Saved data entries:
● ● ●

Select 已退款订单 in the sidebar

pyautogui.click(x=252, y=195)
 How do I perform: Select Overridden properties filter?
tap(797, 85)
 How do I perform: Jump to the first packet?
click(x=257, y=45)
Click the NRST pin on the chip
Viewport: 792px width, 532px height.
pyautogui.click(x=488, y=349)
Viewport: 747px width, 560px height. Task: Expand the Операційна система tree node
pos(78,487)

● ● ●

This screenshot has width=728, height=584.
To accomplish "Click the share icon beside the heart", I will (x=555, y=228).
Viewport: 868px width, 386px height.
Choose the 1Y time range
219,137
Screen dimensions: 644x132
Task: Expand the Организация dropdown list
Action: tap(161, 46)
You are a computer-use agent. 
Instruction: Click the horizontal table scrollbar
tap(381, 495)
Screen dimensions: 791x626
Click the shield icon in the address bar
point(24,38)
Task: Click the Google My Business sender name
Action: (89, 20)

● ● ●

Task to carry out: Output the lines above between the one holding "Choose the 1Y time range" and the one holding "Screen dimensions: 791x626", inclusive, with nothing before or after them.

Reply:
Choose the 1Y time range
219,137
Screen dimensions: 644x132
Task: Expand the Организация dropdown list
Action: tap(161, 46)
You are a computer-use agent. 
Instruction: Click the horizontal table scrollbar
tap(381, 495)
Screen dimensions: 791x626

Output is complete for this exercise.